A great fictional detective indeed.

 In March 2011 it was reported that The Walt Disney Company had acquired the cinematic rights to the Miss Marple character, and was planning a contemporary adaptation to be set in the United States. It was reported that Jennifer Garner would portray Miss Marple in the new franchise, and that Mark Frost had been hired to write the script for the first film which would give us a younger, more seductive Marple. What Agatha Christie would think of this sexing up of the character would likely be unprintable.



Saturday, 21 January 2012

Rebel never without a book: Agatha Christie

The accepted theory of the times was the children shouldn't be taught to read until they were eight years old because, the fashionable opinion was that both eyes and brains would develop better if they were used less during the early years. However the child that was to become crime queen, Agatha Christie amazed her parents by teaching herself to read by the time she reached the age of five.

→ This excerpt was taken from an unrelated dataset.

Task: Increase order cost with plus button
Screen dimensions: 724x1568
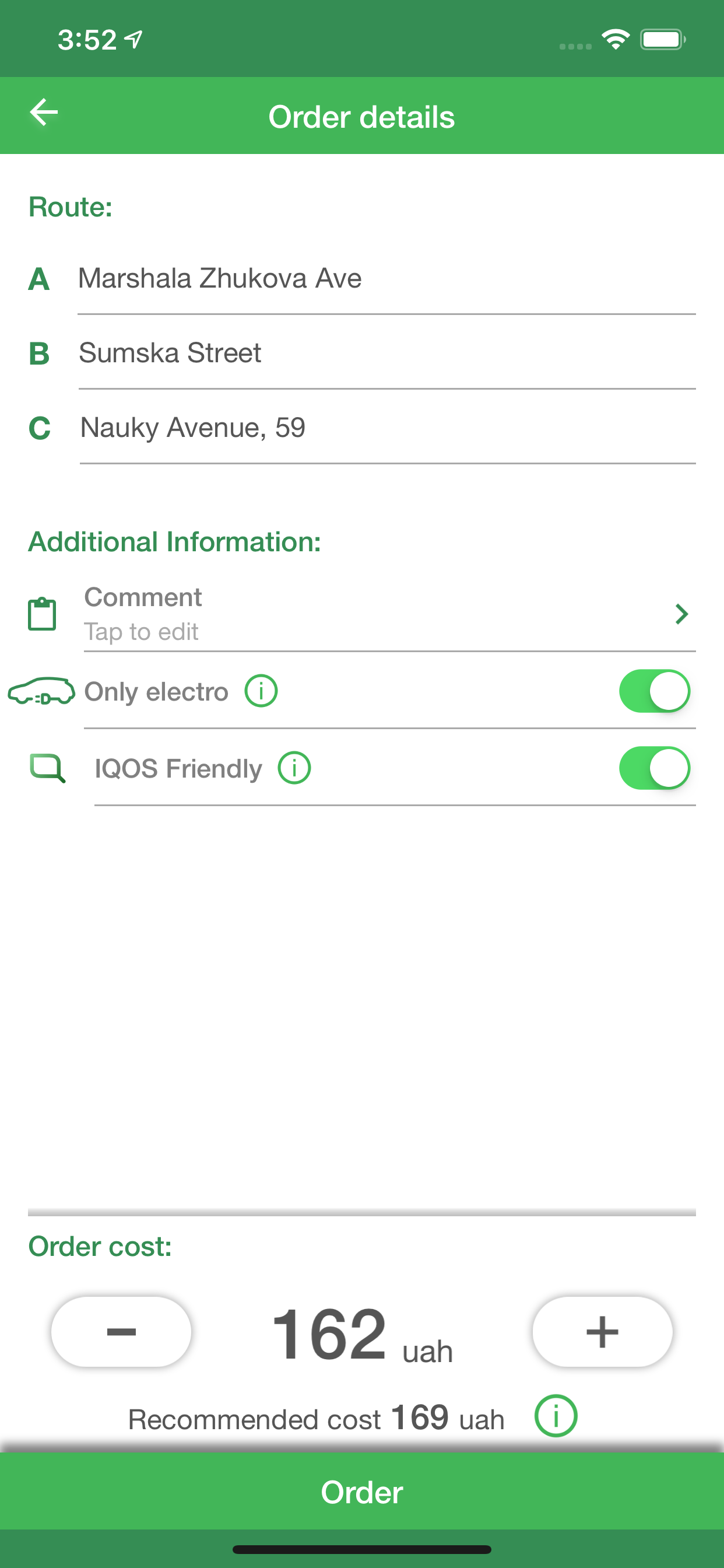Action: click(602, 1332)
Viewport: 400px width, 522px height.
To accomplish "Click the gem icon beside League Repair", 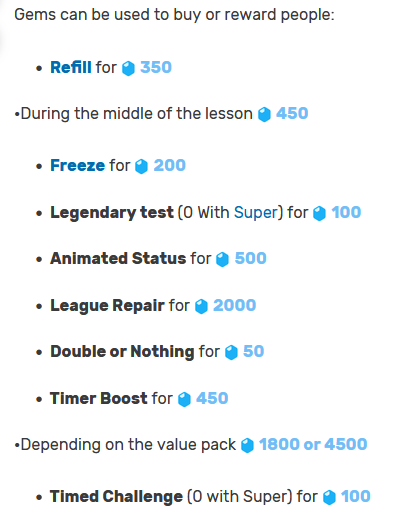I will 201,306.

It was Agatha's nursery nurse who informed Agatha's parents, telling them - 'I'm afraid Ma'am that Agatha can read.'

Apparently whenever a story was read to the young girl, Agatha would then study the books, trying to make sense of the words until she in fact could read. Agatha's mother, Clara whilst pleased with her daughter's display of intelligence restricted reading to the afternoon so as not to tax the young brain. And years later Agatha wrote in her autobiography - 'The book ban had a long lasting effect. Even to this day if I sit down and read a novel after breakfast I have a feeling of guilt.'

Christie is said to be the world's bestselling writer, her books coming third to The Bible and the collected works of Shakespeare and there is a great series currentlty available from Hachette Partworks that enables interested readers to collect the complete works in perfect facsimile editions. The books are identical to the original hardcovers - indeed they are published by Collins who has for many years been the UK publisher of Agatha Christie. Each fortnightly magazine features articles on the specific book as well as features on Christie's life.

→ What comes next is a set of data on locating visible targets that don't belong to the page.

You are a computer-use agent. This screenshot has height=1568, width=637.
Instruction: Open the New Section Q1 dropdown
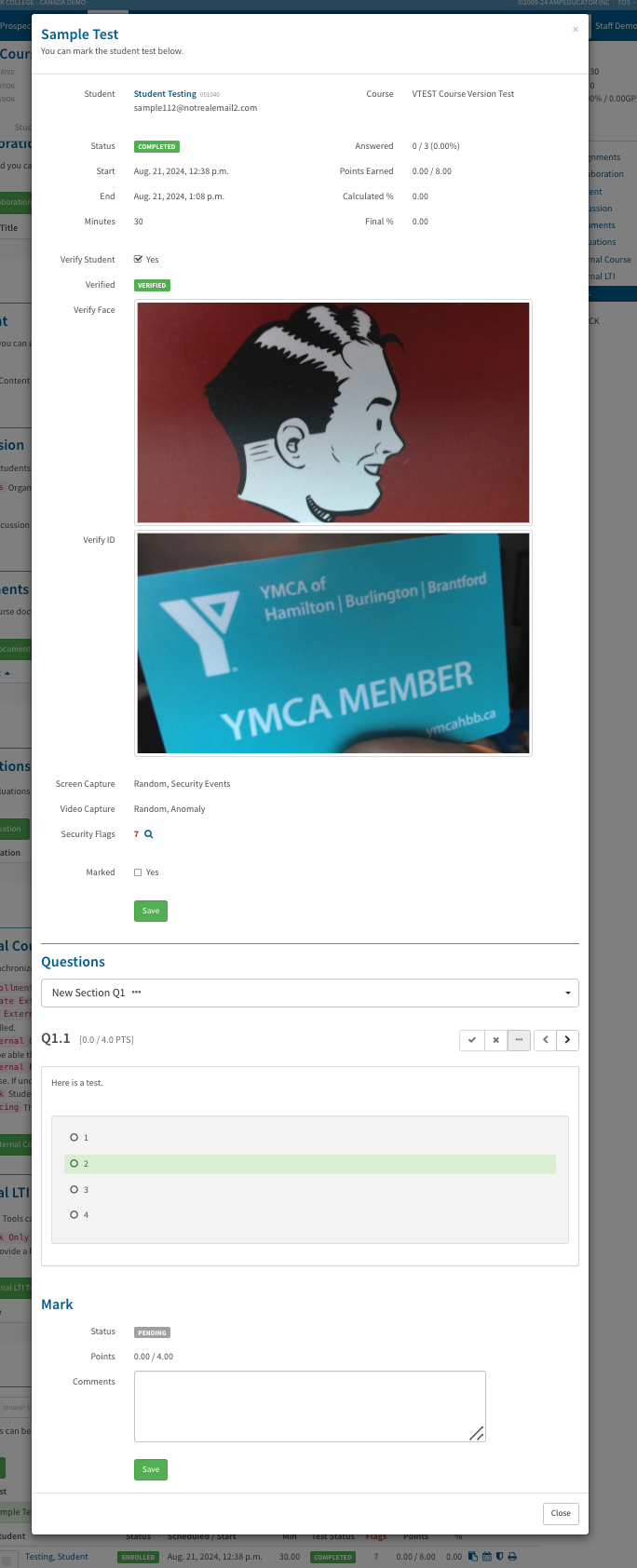(310, 993)
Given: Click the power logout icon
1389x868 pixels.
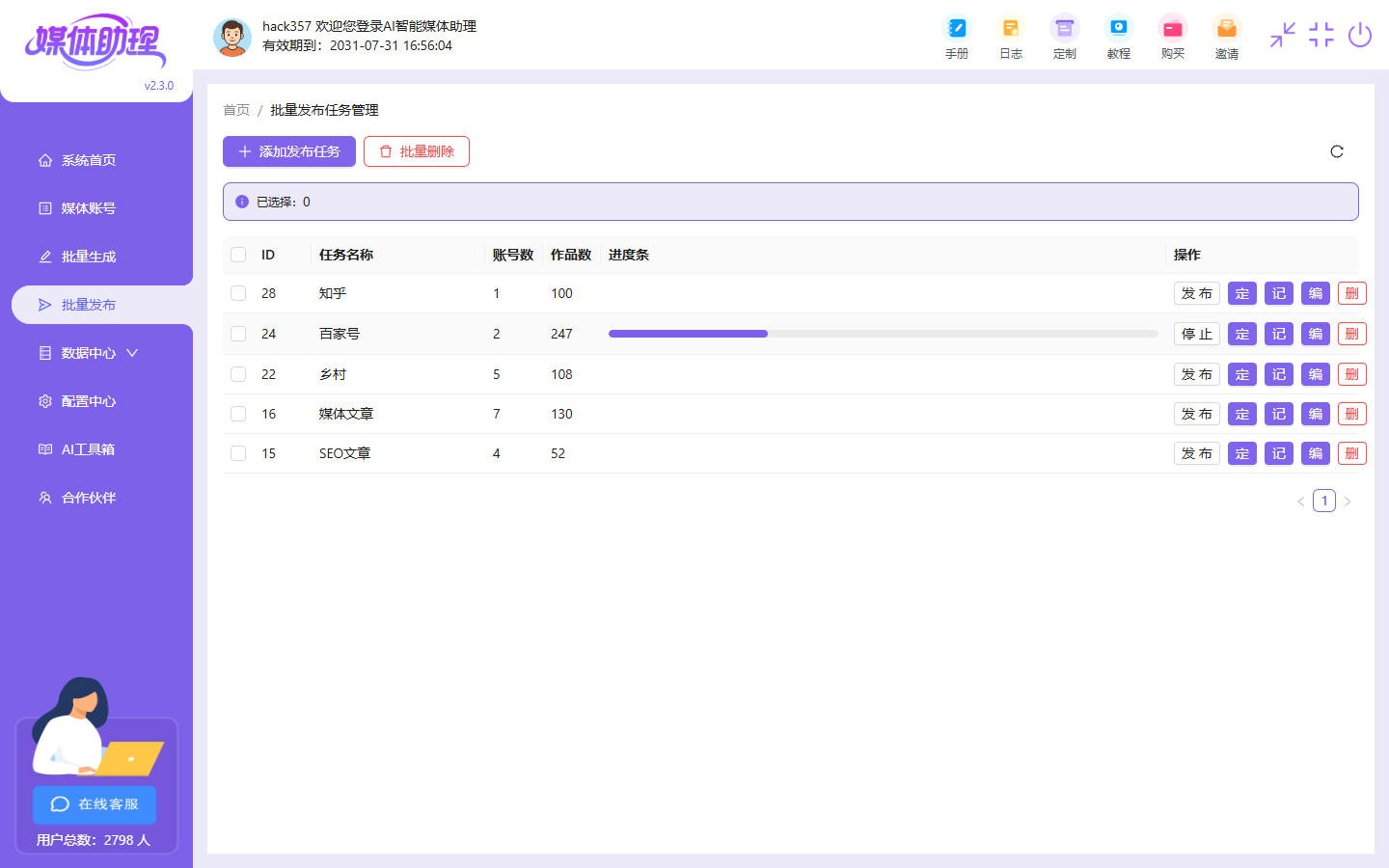Looking at the screenshot, I should pyautogui.click(x=1360, y=36).
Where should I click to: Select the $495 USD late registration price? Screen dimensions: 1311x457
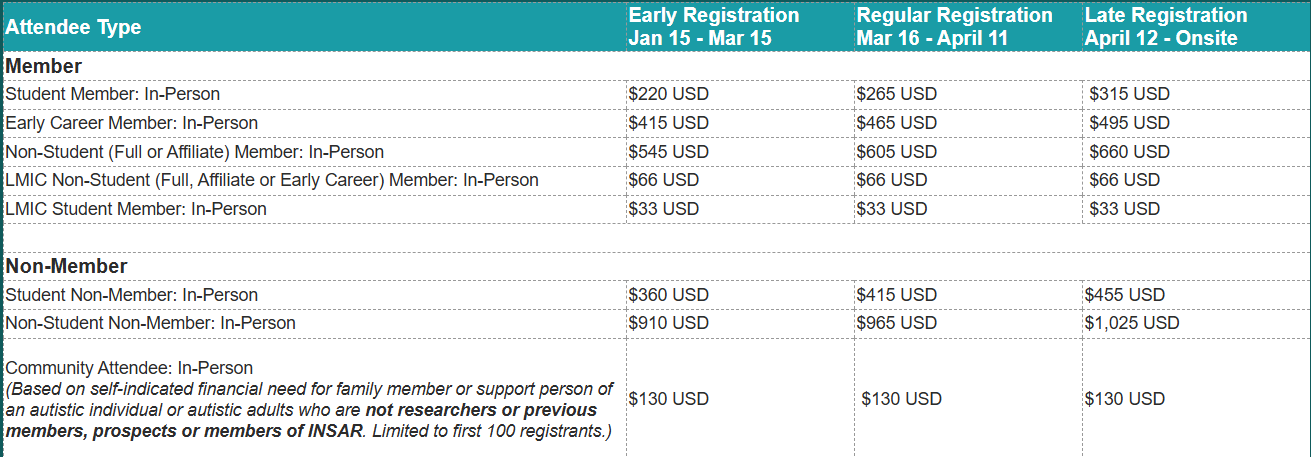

I picked up the first issue in the local supermarket and immediately subscribed as the thought of owning the complete set in these facsimile editions appeals to me - not only will they make up a library of some of the best detective fiction ever published but each individual title is a book lovers dream - they are identical in every way to the original hardcover editions - mind you they wouldn't be much good as facsimiles if they weren't.

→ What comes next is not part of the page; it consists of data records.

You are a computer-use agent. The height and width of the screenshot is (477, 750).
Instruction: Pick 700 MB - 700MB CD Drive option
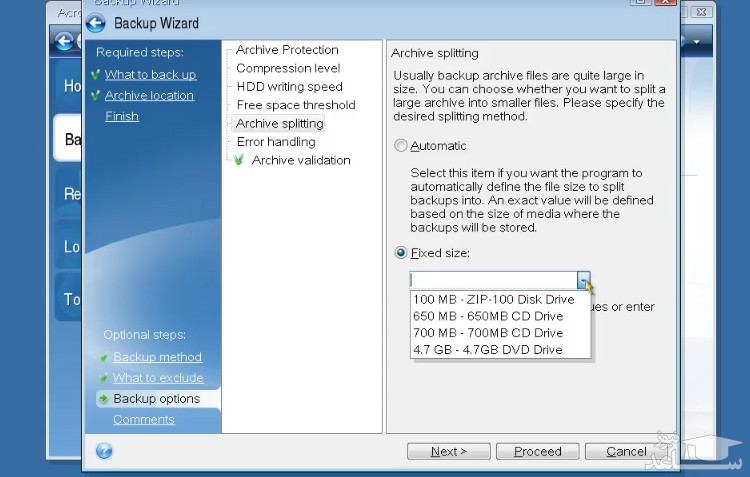pyautogui.click(x=488, y=333)
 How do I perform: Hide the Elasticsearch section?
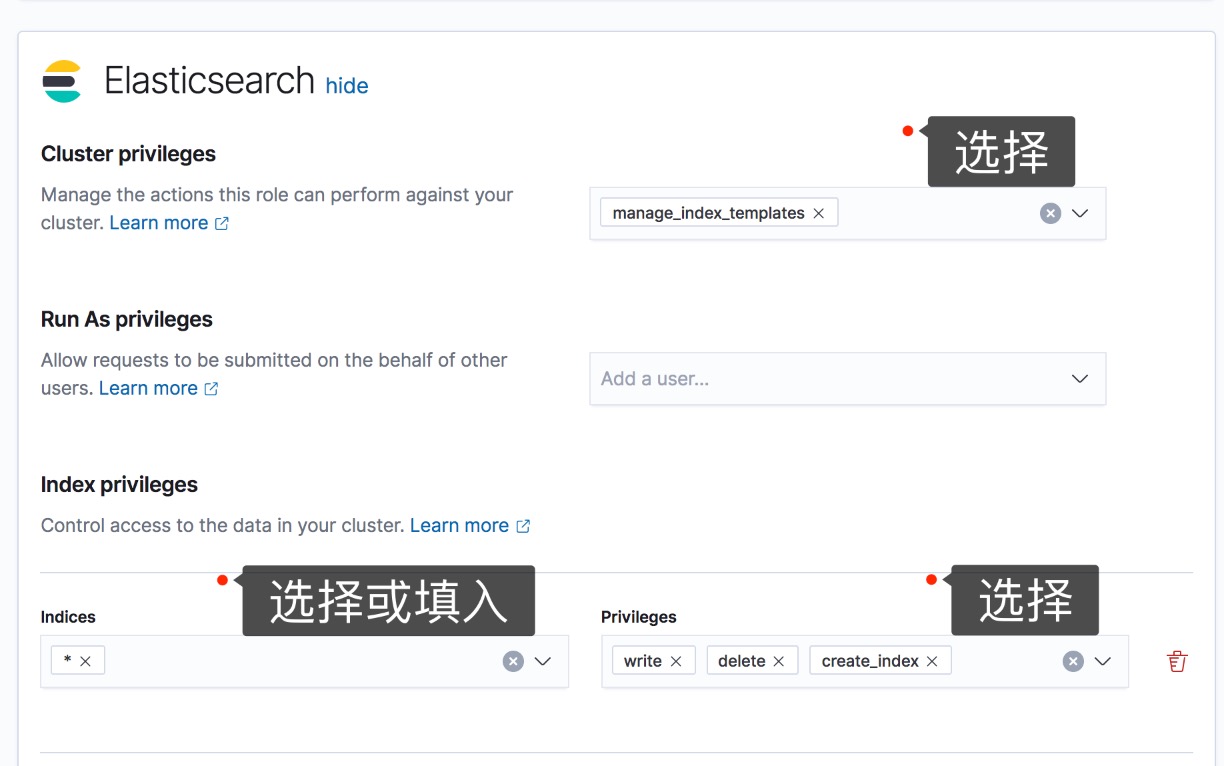point(347,86)
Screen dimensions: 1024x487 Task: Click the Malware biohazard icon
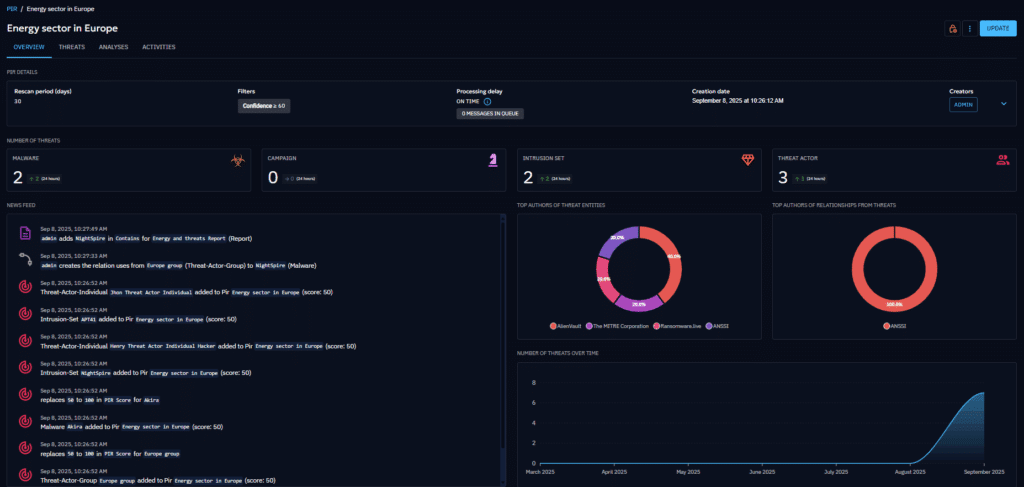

Each book's dust jacket is a faithful replica of the original first edition cover artwork and also features contemporary advertisements for other Collins Crime Club titles.

Check out the website HERE

Tuesday, 29 March 2011

Now they're sexing up Agatha Christie

Disney are to produce a new version of Agatha Christie's Miss Marple, featuring a younger, more streetwise version of the character. Jennifer Garner will take on the role of Miss Jane Marple in what Disney are hoping will be a franchise in the style of Guy Ritchie's Sherlock Holmes.


The female sleuth, who has always been portrayed by older actresses as a mystery-solving spinster, was expected to be revived as a younger character after Disney made a deal to bring back the franchise.
Christie wrote 12 mystery novels starring Miss Marple, beginning in 1930. The character inspired several motion pictures and a long-running BBC series.
 Instead of the elderly spinster who lives in the English village of St. Mary Mead and solves mysteries as a hobby, the new configuration is for Mark Frost to script a version where Marple is in her 30s or 40s.

Thursday, 23 September 2010

The sound of Poirot

Roger Ackroyd is found dead in his room, the door locked from the inside - Hercule Poirot is called in to investigate in this enjoyable BBC Radio adaptation that is available on the BBC 7 homepage for the next three days. Christie fans won't want to miss this.